Dataset entries
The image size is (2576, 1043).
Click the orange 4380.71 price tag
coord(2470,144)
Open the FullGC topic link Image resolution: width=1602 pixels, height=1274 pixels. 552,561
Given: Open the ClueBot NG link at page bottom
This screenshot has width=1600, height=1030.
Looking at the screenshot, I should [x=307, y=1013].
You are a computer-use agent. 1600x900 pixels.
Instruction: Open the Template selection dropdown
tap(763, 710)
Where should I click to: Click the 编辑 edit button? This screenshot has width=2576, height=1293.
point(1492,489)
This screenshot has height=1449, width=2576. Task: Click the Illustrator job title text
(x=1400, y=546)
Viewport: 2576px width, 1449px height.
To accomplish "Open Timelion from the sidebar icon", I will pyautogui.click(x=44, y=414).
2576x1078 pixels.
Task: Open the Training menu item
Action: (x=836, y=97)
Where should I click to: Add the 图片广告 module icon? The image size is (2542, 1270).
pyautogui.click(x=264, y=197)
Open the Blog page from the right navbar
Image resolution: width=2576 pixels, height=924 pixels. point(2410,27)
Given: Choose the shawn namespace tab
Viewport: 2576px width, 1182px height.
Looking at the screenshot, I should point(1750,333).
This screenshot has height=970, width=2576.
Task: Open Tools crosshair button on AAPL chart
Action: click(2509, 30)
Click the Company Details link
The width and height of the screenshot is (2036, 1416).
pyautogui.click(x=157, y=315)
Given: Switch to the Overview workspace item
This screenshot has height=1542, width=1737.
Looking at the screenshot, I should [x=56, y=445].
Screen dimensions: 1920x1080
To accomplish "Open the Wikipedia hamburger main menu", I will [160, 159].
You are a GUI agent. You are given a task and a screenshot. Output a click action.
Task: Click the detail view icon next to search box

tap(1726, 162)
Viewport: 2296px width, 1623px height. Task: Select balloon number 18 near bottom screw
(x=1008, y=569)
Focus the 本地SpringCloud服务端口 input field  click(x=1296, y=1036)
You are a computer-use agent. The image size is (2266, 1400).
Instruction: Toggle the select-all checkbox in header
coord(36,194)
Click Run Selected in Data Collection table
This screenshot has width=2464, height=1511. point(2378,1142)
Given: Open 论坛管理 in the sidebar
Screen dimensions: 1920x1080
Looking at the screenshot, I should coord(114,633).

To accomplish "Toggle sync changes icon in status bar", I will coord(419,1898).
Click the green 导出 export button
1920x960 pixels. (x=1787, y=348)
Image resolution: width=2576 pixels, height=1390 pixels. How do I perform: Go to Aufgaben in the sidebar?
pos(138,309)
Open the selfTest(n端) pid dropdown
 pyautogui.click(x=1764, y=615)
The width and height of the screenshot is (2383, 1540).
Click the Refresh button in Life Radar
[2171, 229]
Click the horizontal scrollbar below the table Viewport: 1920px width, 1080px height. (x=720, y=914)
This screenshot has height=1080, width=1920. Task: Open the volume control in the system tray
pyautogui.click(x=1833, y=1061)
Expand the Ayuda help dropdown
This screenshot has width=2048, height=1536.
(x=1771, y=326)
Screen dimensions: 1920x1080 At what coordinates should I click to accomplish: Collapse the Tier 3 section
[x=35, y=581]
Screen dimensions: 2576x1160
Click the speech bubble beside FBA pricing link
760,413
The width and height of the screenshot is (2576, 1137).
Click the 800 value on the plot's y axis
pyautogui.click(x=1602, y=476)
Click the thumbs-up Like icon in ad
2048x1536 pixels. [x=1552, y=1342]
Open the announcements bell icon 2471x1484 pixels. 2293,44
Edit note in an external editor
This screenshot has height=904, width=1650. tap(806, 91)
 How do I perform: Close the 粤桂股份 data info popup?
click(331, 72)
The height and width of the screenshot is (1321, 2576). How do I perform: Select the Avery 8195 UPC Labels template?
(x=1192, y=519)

#### [Task brief]
Among the lines above, repeat exactly those from the line with "Given: Switch to the Overview workspace item" to the line with "Given: Open 论坛管理 in the sidebar", counting both ends.

#### [Exercise result]
Given: Switch to the Overview workspace item
This screenshot has height=1542, width=1737.
Looking at the screenshot, I should [x=56, y=445].
Screen dimensions: 1920x1080
To accomplish "Open the Wikipedia hamburger main menu", I will [160, 159].
You are a GUI agent. You are given a task and a screenshot. Output a click action.
Task: Click the detail view icon next to search box

tap(1726, 162)
Viewport: 2296px width, 1623px height. Task: Select balloon number 18 near bottom screw
(x=1008, y=569)
Focus the 本地SpringCloud服务端口 input field  click(x=1296, y=1036)
You are a computer-use agent. The image size is (2266, 1400).
Instruction: Toggle the select-all checkbox in header
coord(36,194)
Click Run Selected in Data Collection table
This screenshot has width=2464, height=1511. point(2378,1142)
Given: Open 论坛管理 in the sidebar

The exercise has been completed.